- PROMPT
Reproduce the listing below line for line, without the pictures.
___ PROVIDED DATA ___
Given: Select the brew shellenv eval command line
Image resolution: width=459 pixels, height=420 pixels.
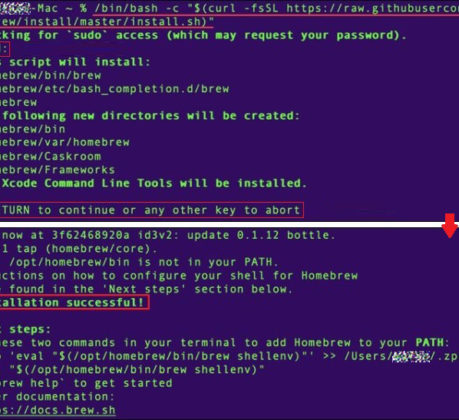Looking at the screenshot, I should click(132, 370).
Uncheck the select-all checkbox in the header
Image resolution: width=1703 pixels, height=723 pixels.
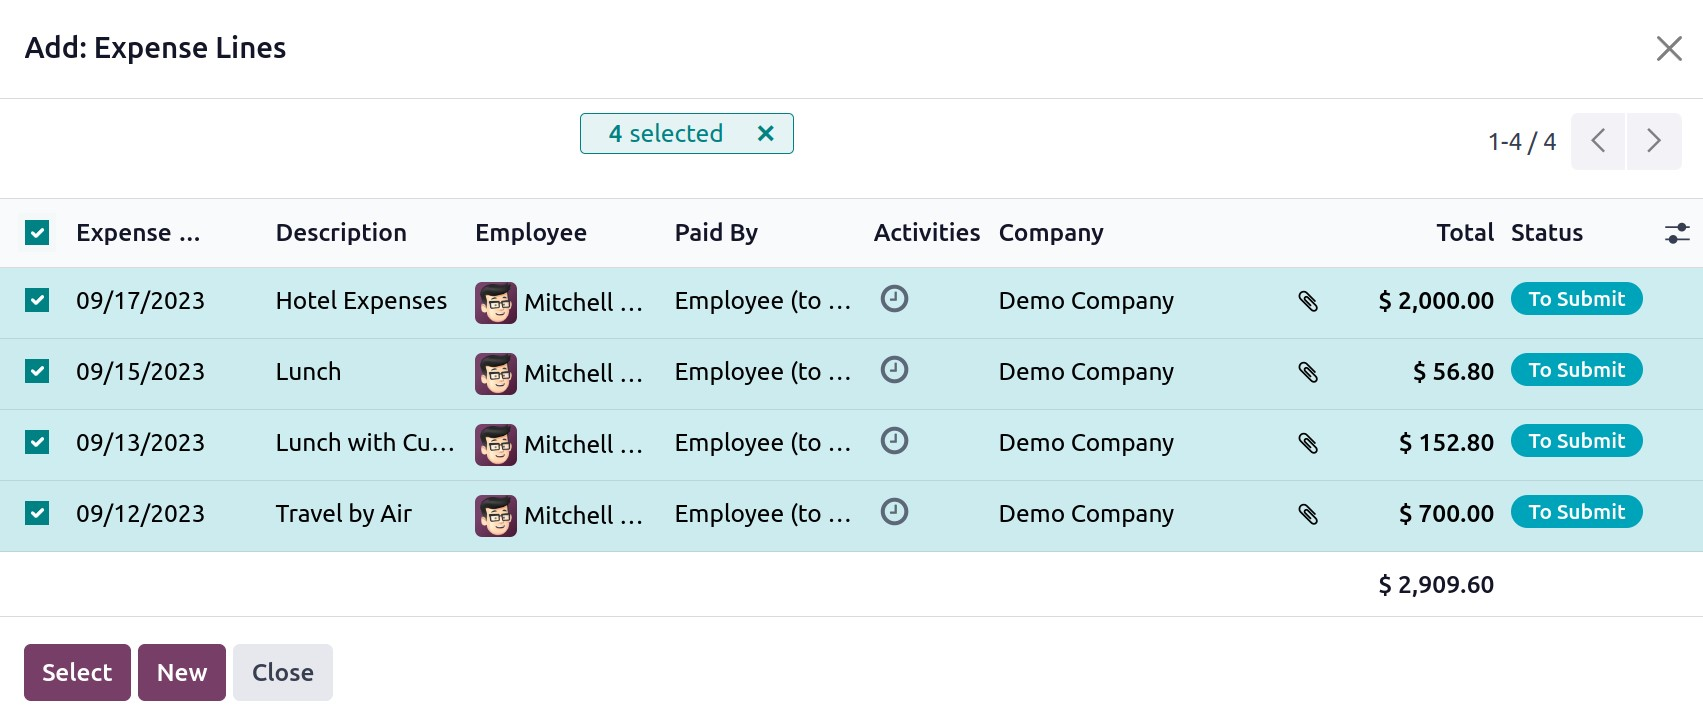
___
- RIGHT ANSWER
Given: Select the brew shellenv eval command line
Image resolution: width=459 pixels, height=420 pixels.
Looking at the screenshot, I should click(132, 370).
Uncheck the select-all checkbox in the header
Image resolution: width=1703 pixels, height=723 pixels.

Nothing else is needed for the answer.